Carmen – all spirit and moxie when we meet her – reveals her character to be one we are supposed to hate, a daughter of Satan, a reckless woman who feels no responsibility for wrecking lives. Indeed, she embraces and revels in that poisonous role. We feel dismay as the naïve, rather innocent and not terribly bright Don José throws away his life in an obsessive pursuit of her. And we mourn for Micaëla, the true heroine of the piece, better by far than any of the characters with whom she shares the stage, and braver too, far more courageous than the blood-loving bullfighter Escamillo.
“Carmen” is innocence corrupted, a wallow of promiscuity and love affairs gone badly and sadly wrong. For us, it represents a larger and more consequential set of issues than loves gained and lost. It is about the consequences of bad decisions and bad behavior and our availability to blind, irrational passions. It has much to teach us about both vaingloriousness and goodness, and that is why we always need another “Carmen,” a raw and ageless portrayal of frailty, delivered to us with the death rattle of castanets.
But wait. In addition to its tough lessons, this particular “Carmen” gives us cause for celebration. The production introduced Opera Theatre’s 37th festival season and when the house lights came up the first of many surprises appeared: what appeared to be a movie screen with “Carmen” production information spelled out like movie titles.
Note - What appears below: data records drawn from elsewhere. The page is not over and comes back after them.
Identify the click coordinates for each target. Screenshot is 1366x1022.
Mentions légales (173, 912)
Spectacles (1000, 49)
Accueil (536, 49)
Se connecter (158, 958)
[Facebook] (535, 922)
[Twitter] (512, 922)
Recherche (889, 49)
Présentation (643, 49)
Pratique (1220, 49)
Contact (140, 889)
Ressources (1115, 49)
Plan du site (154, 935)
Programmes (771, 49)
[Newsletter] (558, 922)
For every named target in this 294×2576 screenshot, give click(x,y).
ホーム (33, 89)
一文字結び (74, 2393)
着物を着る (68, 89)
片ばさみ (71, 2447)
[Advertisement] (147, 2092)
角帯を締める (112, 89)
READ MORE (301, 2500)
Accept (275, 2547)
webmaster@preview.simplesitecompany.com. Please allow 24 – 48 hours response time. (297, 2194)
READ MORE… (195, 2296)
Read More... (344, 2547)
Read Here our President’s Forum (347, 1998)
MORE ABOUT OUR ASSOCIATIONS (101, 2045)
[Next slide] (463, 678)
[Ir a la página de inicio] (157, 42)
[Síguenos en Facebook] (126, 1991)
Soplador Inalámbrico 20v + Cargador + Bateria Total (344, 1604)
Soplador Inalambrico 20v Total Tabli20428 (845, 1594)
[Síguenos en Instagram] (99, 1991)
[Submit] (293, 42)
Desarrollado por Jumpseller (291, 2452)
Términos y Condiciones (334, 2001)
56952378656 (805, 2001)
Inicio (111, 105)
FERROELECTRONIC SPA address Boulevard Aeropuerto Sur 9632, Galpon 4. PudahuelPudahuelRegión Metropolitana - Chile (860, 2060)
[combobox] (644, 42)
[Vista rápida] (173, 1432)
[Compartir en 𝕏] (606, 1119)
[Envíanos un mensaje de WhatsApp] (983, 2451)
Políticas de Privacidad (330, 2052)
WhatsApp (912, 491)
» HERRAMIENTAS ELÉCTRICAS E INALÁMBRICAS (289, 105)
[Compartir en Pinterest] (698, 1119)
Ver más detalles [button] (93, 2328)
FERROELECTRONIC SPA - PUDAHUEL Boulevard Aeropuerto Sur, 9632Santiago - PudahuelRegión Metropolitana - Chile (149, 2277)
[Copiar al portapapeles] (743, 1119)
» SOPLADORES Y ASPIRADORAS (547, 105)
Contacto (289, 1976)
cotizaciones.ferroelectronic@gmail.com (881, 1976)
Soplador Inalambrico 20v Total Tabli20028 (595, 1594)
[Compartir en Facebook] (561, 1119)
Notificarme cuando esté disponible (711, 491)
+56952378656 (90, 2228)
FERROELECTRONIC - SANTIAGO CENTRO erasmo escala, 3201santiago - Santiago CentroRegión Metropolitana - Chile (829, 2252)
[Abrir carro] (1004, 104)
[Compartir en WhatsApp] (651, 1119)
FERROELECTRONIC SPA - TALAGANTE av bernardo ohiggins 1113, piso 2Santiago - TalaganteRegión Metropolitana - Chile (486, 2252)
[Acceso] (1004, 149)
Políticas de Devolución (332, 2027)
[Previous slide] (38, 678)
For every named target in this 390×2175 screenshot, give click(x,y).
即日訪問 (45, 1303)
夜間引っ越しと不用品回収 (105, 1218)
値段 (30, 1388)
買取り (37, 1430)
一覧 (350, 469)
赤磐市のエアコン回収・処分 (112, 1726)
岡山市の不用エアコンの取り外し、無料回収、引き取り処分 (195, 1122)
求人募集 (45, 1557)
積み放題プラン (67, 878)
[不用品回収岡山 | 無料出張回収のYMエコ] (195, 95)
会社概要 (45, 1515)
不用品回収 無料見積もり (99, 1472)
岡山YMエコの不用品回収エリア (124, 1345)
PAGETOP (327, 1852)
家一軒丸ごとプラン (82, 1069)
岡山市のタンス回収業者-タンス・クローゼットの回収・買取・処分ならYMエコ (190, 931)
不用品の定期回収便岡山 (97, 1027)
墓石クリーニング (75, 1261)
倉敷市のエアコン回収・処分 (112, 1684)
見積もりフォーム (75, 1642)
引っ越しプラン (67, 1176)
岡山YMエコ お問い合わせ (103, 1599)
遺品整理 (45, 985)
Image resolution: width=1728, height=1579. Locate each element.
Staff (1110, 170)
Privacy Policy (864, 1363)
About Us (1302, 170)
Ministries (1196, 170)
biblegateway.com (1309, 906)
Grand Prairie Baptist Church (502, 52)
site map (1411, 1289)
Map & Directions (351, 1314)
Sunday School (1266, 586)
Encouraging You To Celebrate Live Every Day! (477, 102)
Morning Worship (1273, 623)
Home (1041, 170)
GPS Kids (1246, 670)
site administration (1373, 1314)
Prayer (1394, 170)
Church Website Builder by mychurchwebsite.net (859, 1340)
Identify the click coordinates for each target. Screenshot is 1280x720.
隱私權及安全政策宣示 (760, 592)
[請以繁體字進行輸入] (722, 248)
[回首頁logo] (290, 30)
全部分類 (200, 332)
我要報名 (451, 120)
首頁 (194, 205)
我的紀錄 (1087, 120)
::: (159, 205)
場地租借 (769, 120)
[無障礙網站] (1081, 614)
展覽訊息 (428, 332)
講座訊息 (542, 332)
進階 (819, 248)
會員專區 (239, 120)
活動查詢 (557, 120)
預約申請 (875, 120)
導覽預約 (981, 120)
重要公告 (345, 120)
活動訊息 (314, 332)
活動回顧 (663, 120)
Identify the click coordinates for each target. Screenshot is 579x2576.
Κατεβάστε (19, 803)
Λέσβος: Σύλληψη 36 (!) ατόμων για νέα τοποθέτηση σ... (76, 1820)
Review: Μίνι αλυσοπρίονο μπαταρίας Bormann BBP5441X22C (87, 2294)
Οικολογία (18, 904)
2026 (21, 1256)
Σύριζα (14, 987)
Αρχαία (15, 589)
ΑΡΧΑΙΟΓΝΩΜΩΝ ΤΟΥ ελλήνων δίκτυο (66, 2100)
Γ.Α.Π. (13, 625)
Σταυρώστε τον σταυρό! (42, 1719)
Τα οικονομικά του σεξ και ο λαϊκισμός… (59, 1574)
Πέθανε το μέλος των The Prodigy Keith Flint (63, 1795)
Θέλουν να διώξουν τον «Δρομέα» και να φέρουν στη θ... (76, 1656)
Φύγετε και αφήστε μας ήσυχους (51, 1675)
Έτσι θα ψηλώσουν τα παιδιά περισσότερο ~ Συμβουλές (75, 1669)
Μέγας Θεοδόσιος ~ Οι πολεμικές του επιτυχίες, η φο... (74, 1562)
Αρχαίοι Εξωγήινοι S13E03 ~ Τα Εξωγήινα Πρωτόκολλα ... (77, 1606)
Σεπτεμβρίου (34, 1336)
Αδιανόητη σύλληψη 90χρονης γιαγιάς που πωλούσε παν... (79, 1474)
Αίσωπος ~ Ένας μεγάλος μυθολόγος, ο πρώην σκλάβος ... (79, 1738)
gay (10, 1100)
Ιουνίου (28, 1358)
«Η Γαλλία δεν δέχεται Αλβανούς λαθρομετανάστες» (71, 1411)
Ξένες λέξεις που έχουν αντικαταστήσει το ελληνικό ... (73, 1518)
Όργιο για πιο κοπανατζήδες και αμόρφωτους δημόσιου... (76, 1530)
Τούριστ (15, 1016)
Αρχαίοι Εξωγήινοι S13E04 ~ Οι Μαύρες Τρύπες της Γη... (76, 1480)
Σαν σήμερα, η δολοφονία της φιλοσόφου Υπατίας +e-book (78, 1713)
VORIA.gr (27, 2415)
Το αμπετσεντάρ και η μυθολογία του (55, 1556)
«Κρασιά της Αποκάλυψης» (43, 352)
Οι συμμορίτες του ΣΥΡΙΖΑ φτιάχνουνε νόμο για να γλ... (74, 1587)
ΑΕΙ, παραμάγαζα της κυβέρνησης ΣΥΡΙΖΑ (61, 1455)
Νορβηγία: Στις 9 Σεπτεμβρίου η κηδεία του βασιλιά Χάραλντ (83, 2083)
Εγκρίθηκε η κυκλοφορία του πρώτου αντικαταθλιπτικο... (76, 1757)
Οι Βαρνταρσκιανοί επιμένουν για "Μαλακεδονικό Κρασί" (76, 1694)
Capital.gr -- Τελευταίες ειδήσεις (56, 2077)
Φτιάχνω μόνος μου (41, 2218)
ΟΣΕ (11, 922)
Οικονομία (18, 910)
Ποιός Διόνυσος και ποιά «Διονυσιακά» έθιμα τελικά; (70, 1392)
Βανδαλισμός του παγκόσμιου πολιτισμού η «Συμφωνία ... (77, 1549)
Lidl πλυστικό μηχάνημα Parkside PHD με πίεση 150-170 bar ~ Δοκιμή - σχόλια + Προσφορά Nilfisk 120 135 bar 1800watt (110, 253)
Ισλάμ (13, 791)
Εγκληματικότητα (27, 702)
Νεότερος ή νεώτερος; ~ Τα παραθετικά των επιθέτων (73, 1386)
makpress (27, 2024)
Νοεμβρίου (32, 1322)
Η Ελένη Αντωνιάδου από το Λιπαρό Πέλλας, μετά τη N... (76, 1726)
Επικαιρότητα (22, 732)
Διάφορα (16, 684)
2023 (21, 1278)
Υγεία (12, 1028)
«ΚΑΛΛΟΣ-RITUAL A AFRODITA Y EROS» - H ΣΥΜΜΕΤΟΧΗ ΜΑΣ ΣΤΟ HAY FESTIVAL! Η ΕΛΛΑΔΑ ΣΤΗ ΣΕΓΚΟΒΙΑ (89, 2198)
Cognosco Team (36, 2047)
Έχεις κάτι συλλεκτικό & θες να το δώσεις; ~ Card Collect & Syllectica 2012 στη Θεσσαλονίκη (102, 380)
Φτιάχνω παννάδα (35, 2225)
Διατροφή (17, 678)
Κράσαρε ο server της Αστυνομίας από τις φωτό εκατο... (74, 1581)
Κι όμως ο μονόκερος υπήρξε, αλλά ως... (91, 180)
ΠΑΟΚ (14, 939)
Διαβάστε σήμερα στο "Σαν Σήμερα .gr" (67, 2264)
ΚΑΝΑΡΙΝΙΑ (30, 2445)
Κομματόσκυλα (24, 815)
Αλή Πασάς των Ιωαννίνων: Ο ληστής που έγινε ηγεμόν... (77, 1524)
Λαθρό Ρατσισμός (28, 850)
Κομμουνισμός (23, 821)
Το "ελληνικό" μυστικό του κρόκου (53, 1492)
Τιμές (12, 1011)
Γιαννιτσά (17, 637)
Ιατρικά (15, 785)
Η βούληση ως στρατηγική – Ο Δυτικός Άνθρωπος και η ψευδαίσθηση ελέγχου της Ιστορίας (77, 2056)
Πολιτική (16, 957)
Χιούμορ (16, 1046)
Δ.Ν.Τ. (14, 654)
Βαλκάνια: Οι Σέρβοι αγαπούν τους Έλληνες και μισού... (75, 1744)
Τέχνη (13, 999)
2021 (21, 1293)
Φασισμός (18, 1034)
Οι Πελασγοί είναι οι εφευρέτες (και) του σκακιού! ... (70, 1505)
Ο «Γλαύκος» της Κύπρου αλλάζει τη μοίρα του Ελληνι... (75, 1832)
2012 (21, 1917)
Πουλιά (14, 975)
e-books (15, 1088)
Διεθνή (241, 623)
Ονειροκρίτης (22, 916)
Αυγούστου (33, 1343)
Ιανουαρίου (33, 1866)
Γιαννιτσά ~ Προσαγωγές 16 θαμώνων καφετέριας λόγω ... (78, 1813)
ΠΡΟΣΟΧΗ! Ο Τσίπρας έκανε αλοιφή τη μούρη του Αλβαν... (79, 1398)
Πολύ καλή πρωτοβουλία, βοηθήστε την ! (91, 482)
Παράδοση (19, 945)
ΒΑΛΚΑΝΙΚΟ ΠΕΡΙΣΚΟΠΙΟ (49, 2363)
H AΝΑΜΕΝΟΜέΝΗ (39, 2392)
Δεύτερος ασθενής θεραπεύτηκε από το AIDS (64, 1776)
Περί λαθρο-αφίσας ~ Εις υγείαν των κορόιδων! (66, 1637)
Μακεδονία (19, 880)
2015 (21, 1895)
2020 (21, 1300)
Breaths were held, and then released with delight. It was a bright-lights, cinematic opening for an opening night beyond anything I expected, and from reactions all around, beyond most audience members expectations as well.
It got better and better, and proceeded to punch us in our guts and our hearts with its several tragedies and to thrill us with the glories of its music. Once it was all over, in a town where even mediocre little-theater productions get standing ovations just to be nice, this “Carmen” was given an ovation that meant something, one that not only stood up but also arose and seemed to levitate as well.

“We love you Carmen!” was a cheerful chant that burst forth from the middle of the center section. That spontaneous, joy-filled response energized the entire house, and the appreciations went on and on, and the just-a-minute-ago, tough-as-nails gypsy woman, Carmen, sung by the dazzling hometown mezzo Kendall Gladen, was left gasping with emotion.
But rewind a little. Before the big Gladden ovation, the audience leapt first to its feet for the character who is the moral compass of “Carmen,” the dutiful, kindly Micaëla, sung exquisitely by soprano Corinne Winters. There are many musical moments to love in this opera. Mine is Micaëla’s haunting third act aria, “Je dis que rien ne m'epouvante” – I say nothing can frighten me. Winters sang it magnificently.
And so it went a celebratory cascade like the confetti that fell in Act IV. However, beyond the cheering, stamping, hollering and whistling ovation, floating over it like a descant, was a sensation that this production is to be reckoned gold-star significant in the already distinguished Timothy O’Leary Opera Theatre era, a signal moment in a tradition established in 1976 by founder Richard Gaddes. That tradition is daring. It embraces risk with fervor, and out of risk-taking produces brilliantly realized, challenging Opera Theatre productions, shows that sculpture themselves into the memory in high relief, not for one evening only, but for keeps.